Print the lines below from the line with "Where should I" to the line with "This screenshot has width=640, height=480." exactly, keeping both ends, and print no pictures.

──────── RECORDS SUPPLIED ────────

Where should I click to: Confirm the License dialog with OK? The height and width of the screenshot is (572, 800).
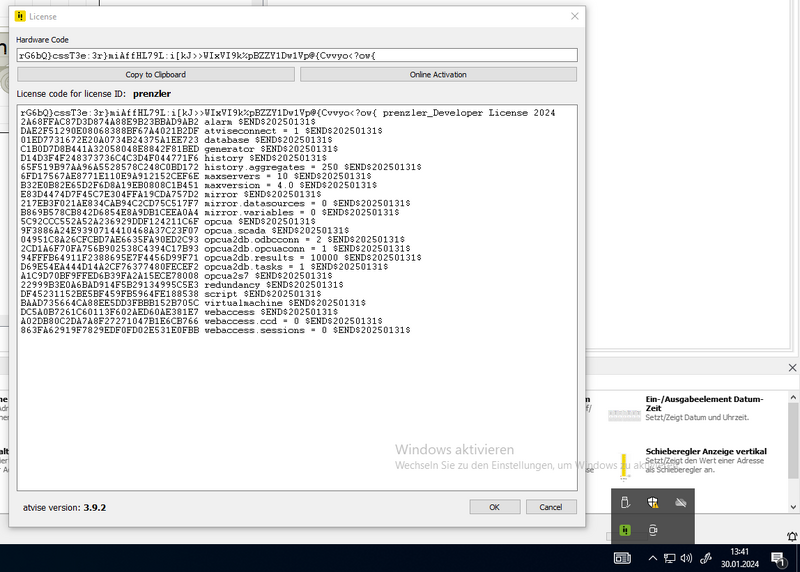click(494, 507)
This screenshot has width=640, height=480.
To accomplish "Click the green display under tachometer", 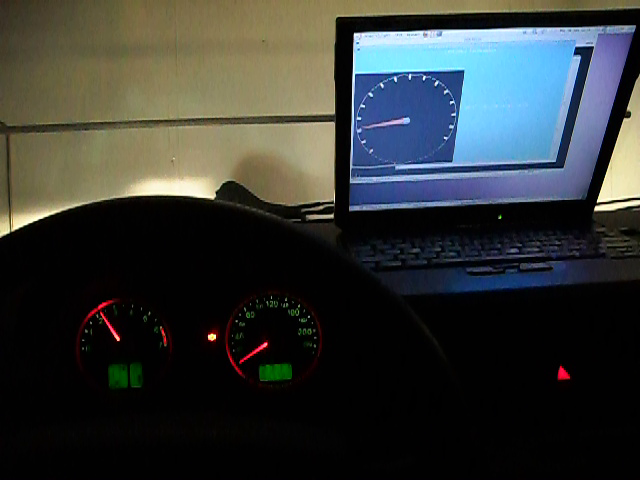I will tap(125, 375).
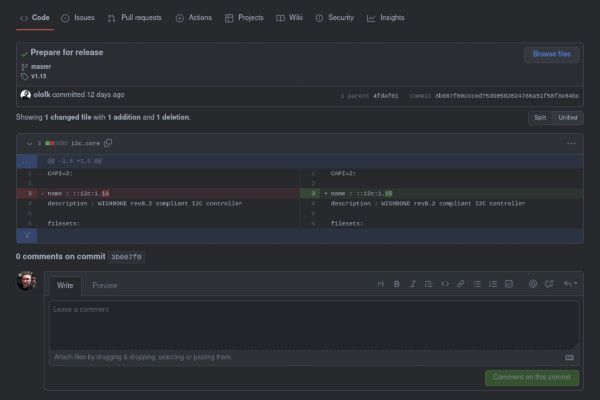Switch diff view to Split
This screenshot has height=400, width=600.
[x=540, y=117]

────────
──────── RECORDS SUPPLIED ────────

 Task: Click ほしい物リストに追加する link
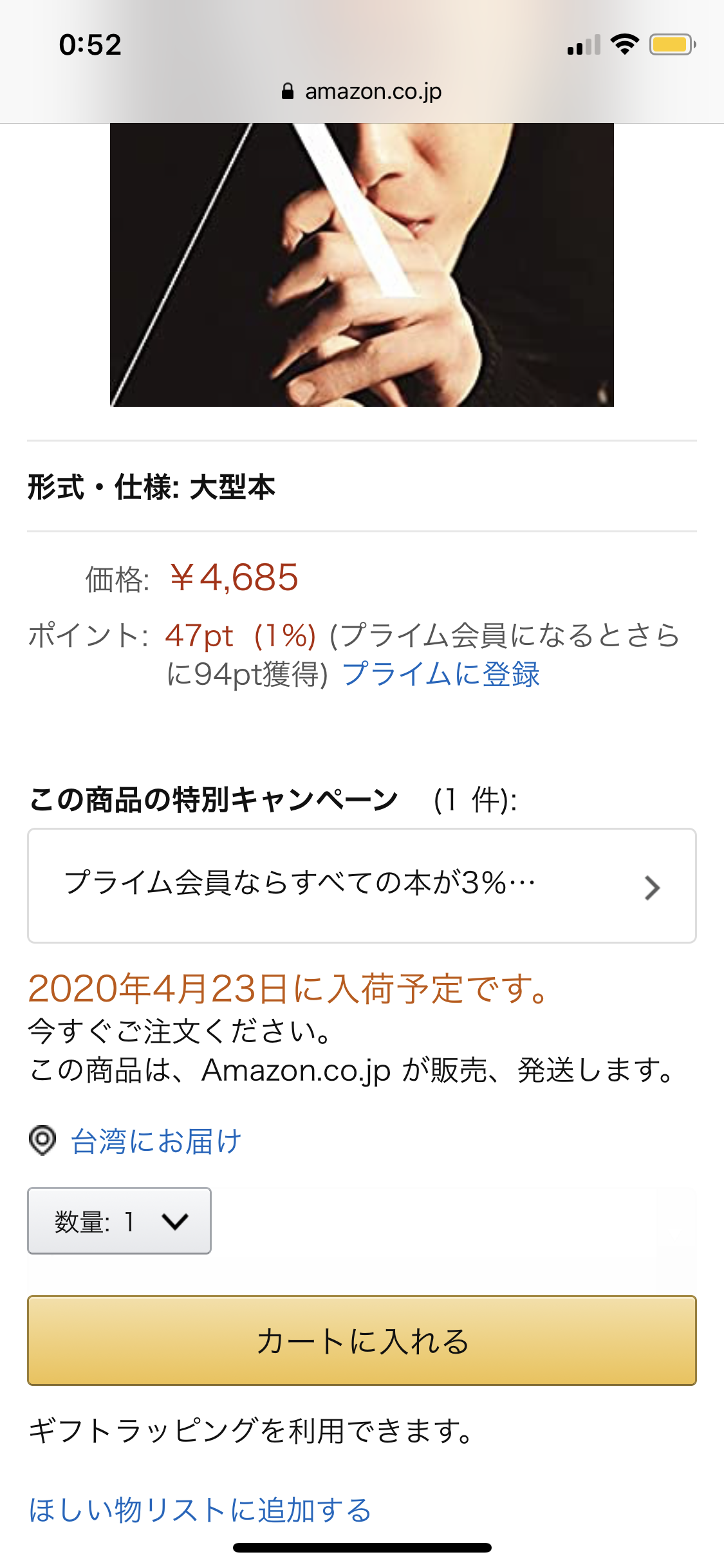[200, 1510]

────────

* [REPLY]
Where should I click to: Confirm the License dialog with OK? The height and width of the screenshot is (572, 800).
click(494, 507)
This screenshot has width=640, height=480.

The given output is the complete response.